一人の少女の視点で物語がはじまるのだが、少女が語る少女の日常の様子は異様である。
牢獄のような部屋に入れられ、毎日決まった時間に兵士がやってきて車椅子に手足を固定され、頭も椅子に固定され、教室へと連れて行かれる。そこで授業が行われるのだが、そこで行われる授業の内容もどこかおかしい。
やがて少しづつ少女を取り巻く世界が明らかになってくるのだが、そこで驚くのは少女が人間ではなくいわゆるゾンビで、世界は原因不明の病気によって滅亡の危機にひんし、大半の人間はゾンビと化して、生き延びたごく一部の人間が柵を作りその中で生活をしている。
そして大半の人間は生きる屍と化し、人肉を食べるという意志のみしか持ちえない状態になってしまったのだが、ごく一部、言葉を喋り、考えるということができるゾンビたちがいた。
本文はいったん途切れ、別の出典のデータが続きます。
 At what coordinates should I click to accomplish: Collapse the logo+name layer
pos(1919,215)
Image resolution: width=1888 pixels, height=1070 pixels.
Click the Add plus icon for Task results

何故意識を持ち、しゃべることができるのかを調べるために、しゃべる事のできるゾンビ達を集めて研究する施設がこの少女たちのいる場所であり、少女達は研究のために捕まえられたゾンビなのだ。
この物語の一連の世界観がわかったあたりで物語は大きく変化し、この施設はゾンビ達に襲撃され、少女を含めた5人の逃避行が始まる。
派手な展開も見せるがその一方で登場人物たちの様々な思惑がじっくりと描かれて、登場人物たちの奥行きが広がっていく。嫌な人物はとことん嫌な人物になっていく一方でその人物にもそれまでの人生というものがあり、その人物なりの生き方というものが描かれていくので、だったら仕方がないなあと思ったりもする。
物語の終わりは唐突的でもあるが、ゾンビ化させる病気の謎、意識を持った少女達の存在の謎などが一気に明らかになり、そして明らかになったことにより、より絶望的な状態であるということも明らかになるのだが、個人ではなく種としての人類というもののほうを選んだ、いや、実際には個人の感情も捨てずに選んだのだが、少女が選んだ結末をおぞましいと感じるか希望と感じるか。
この突き放し方は嫌いではない。